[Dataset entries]
[Start of Attachment]

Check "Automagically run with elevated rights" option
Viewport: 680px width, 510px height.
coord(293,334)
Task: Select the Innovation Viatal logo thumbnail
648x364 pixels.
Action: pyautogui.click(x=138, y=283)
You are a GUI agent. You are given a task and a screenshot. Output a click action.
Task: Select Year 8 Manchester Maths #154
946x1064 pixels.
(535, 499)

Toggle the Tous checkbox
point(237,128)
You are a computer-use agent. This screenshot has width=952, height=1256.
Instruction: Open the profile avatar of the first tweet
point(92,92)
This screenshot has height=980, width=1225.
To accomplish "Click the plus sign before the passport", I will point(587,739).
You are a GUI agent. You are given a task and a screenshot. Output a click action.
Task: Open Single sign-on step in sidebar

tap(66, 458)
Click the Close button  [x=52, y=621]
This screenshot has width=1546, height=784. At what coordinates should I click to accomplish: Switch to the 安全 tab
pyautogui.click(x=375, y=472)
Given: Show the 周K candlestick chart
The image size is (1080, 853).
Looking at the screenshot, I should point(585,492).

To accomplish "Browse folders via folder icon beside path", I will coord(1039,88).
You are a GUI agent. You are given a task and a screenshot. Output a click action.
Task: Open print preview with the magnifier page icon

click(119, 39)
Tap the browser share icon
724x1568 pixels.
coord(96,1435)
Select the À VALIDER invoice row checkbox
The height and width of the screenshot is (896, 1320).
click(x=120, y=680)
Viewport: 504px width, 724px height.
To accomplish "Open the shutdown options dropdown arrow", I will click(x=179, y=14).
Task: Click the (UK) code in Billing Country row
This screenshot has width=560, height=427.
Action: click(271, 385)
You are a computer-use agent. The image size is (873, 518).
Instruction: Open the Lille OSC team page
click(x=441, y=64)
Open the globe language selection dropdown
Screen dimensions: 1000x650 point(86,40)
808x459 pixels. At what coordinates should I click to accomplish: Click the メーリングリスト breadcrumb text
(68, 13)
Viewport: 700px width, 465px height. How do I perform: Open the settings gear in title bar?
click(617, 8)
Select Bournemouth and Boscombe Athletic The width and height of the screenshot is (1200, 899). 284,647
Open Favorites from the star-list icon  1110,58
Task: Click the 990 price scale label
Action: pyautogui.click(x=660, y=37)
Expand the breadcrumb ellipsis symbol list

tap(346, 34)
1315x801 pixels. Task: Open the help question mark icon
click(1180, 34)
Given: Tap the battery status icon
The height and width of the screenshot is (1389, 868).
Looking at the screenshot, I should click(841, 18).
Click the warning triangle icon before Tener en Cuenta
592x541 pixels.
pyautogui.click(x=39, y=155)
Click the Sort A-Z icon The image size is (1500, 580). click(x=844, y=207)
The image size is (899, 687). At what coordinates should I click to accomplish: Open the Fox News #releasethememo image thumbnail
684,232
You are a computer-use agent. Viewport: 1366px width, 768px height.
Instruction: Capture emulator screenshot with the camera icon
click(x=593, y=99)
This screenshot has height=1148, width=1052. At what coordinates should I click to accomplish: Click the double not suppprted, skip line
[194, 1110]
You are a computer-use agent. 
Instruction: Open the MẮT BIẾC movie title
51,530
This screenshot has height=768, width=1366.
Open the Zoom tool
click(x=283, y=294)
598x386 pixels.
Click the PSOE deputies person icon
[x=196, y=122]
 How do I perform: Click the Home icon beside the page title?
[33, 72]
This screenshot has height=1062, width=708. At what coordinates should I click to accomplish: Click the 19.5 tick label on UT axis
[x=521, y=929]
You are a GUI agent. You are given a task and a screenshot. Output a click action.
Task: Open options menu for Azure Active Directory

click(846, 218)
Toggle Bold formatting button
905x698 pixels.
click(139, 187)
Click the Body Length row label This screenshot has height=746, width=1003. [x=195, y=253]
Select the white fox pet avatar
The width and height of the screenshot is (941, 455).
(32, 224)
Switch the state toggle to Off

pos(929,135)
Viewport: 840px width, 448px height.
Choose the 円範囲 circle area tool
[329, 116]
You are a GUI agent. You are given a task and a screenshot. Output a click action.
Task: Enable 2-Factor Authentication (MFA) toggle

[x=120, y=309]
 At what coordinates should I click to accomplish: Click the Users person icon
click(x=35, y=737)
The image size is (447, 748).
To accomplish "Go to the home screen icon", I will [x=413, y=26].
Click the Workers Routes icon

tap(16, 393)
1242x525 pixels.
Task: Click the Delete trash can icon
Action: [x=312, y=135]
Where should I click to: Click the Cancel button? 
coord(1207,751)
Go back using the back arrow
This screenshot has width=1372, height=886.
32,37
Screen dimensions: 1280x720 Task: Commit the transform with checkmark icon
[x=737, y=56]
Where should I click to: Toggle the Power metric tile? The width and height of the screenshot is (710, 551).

[End of Attachment]

■ WHAT TO PRODUCE ■
Reproduce the data above in full, keeping it exactly the same.

■ EXERCISE SOLUTION ■
Check "Automagically run with elevated rights" option
Viewport: 680px width, 510px height.
coord(293,334)
Task: Select the Innovation Viatal logo thumbnail
648x364 pixels.
Action: pyautogui.click(x=138, y=283)
You are a GUI agent. You are given a task and a screenshot. Output a click action.
Task: Select Year 8 Manchester Maths #154
946x1064 pixels.
(535, 499)

Toggle the Tous checkbox
point(237,128)
You are a computer-use agent. This screenshot has width=952, height=1256.
Instruction: Open the profile avatar of the first tweet
point(92,92)
This screenshot has height=980, width=1225.
To accomplish "Click the plus sign before the passport", I will point(587,739).
You are a GUI agent. You are given a task and a screenshot. Output a click action.
Task: Open Single sign-on step in sidebar

tap(66, 458)
Click the Close button  [x=52, y=621]
This screenshot has width=1546, height=784. At what coordinates should I click to accomplish: Switch to the 安全 tab
pyautogui.click(x=375, y=472)
Given: Show the 周K candlestick chart
The image size is (1080, 853).
Looking at the screenshot, I should point(585,492).

To accomplish "Browse folders via folder icon beside path", I will coord(1039,88).
You are a GUI agent. You are given a task and a screenshot. Output a click action.
Task: Open print preview with the magnifier page icon

click(119, 39)
Tap the browser share icon
724x1568 pixels.
coord(96,1435)
Select the À VALIDER invoice row checkbox
The height and width of the screenshot is (896, 1320).
click(x=120, y=680)
Viewport: 504px width, 724px height.
To accomplish "Open the shutdown options dropdown arrow", I will click(x=179, y=14).
Task: Click the (UK) code in Billing Country row
This screenshot has width=560, height=427.
Action: click(271, 385)
You are a computer-use agent. The image size is (873, 518).
Instruction: Open the Lille OSC team page
click(x=441, y=64)
Open the globe language selection dropdown
Screen dimensions: 1000x650 point(86,40)
808x459 pixels. At what coordinates should I click to accomplish: Click the メーリングリスト breadcrumb text
(68, 13)
Viewport: 700px width, 465px height. How do I perform: Open the settings gear in title bar?
click(617, 8)
Select Bournemouth and Boscombe Athletic The width and height of the screenshot is (1200, 899). 284,647
Open Favorites from the star-list icon  1110,58
Task: Click the 990 price scale label
Action: pyautogui.click(x=660, y=37)
Expand the breadcrumb ellipsis symbol list

tap(346, 34)
1315x801 pixels. Task: Open the help question mark icon
click(1180, 34)
Given: Tap the battery status icon
The height and width of the screenshot is (1389, 868).
Looking at the screenshot, I should click(841, 18).
Click the warning triangle icon before Tener en Cuenta
592x541 pixels.
pyautogui.click(x=39, y=155)
Click the Sort A-Z icon The image size is (1500, 580). click(x=844, y=207)
The image size is (899, 687). At what coordinates should I click to accomplish: Open the Fox News #releasethememo image thumbnail
684,232
You are a computer-use agent. Viewport: 1366px width, 768px height.
Instruction: Capture emulator screenshot with the camera icon
click(x=593, y=99)
This screenshot has height=1148, width=1052. At what coordinates should I click to accomplish: Click the double not suppprted, skip line
[194, 1110]
You are a computer-use agent. 
Instruction: Open the MẮT BIẾC movie title
51,530
This screenshot has height=768, width=1366.
Open the Zoom tool
click(x=283, y=294)
598x386 pixels.
Click the PSOE deputies person icon
[x=196, y=122]
 How do I perform: Click the Home icon beside the page title?
[33, 72]
This screenshot has height=1062, width=708. At what coordinates should I click to accomplish: Click the 19.5 tick label on UT axis
[x=521, y=929]
You are a GUI agent. You are given a task and a screenshot. Output a click action.
Task: Open options menu for Azure Active Directory

click(846, 218)
Toggle Bold formatting button
905x698 pixels.
click(139, 187)
Click the Body Length row label This screenshot has height=746, width=1003. [x=195, y=253]
Select the white fox pet avatar
The width and height of the screenshot is (941, 455).
(32, 224)
Switch the state toggle to Off

pos(929,135)
Viewport: 840px width, 448px height.
Choose the 円範囲 circle area tool
[329, 116]
You are a GUI agent. You are given a task and a screenshot. Output a click action.
Task: Enable 2-Factor Authentication (MFA) toggle

[x=120, y=309]
 At what coordinates should I click to accomplish: Click the Users person icon
click(x=35, y=737)
The image size is (447, 748).
To accomplish "Go to the home screen icon", I will [x=413, y=26].
Click the Workers Routes icon

tap(16, 393)
1242x525 pixels.
Task: Click the Delete trash can icon
Action: [x=312, y=135]
Where should I click to: Click the Cancel button? 
coord(1207,751)
Go back using the back arrow
This screenshot has width=1372, height=886.
32,37
Screen dimensions: 1280x720 Task: Commit the transform with checkmark icon
[x=737, y=56]
Where should I click to: Toggle the Power metric tile? The width and height of the screenshot is (710, 551).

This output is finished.